When an acoustic-tagged fish travels within a receiver’s range, the receiver detects the pulses from the transmitter, and records the date, time, and fish id number. Depending on the tag, other data including swimming depth and temperature can also be recorded. Periodically the Science Center uploads the data using a surface modem that communicates with the receiver or by retrieving the receiver.
The first large-scale acoustic receiver array in Prince William Sound was established by the Science Center during 2008 across the mouth of Port Gravina—a biological hotspot—as part of the Pacific Ocean Shelf Tracking Project.
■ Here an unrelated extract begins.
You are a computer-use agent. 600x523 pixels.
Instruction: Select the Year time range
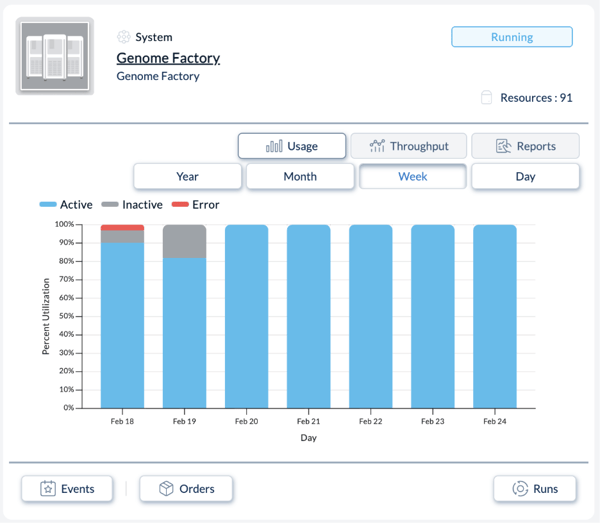(187, 176)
In March 2013, the Prince William Sound Science Center collaborated with Canada’s Ocean Tracking Network to expand its acoustic-tracking abilities by installing a series of underwater, acoustic receiver arrays across the major entrances between Prince William Sound and the Gulf of Alaska.
Currently the Science Center maintains acoustic arrays across the mouths of Hinchinbrook Entrance and Montague Strait. Four smaller arrays in the southwest passages of Prince William Sound are also maintained by the Science Center. Initially each array consisted of 2 to 16 acoustic receivers moored on the seafloor. Since then, additional receivers have been added to aid in determining movement direction.
The Prince William Sound arrays at the entrances to the Sound are the first of its kind in Alaska and are part of the Ocean Tracking Network’s larger global network of acoustic receivers and oceanographic monitoring equipment designed to identify on small to large scales the critical habitats and migration pathways of aquatic animals important to humans. With these arrays at the entrances to the Sound, we expect to increase our understanding of the marine animal connectivity between Prince William Sound and the Gulf of Alaska.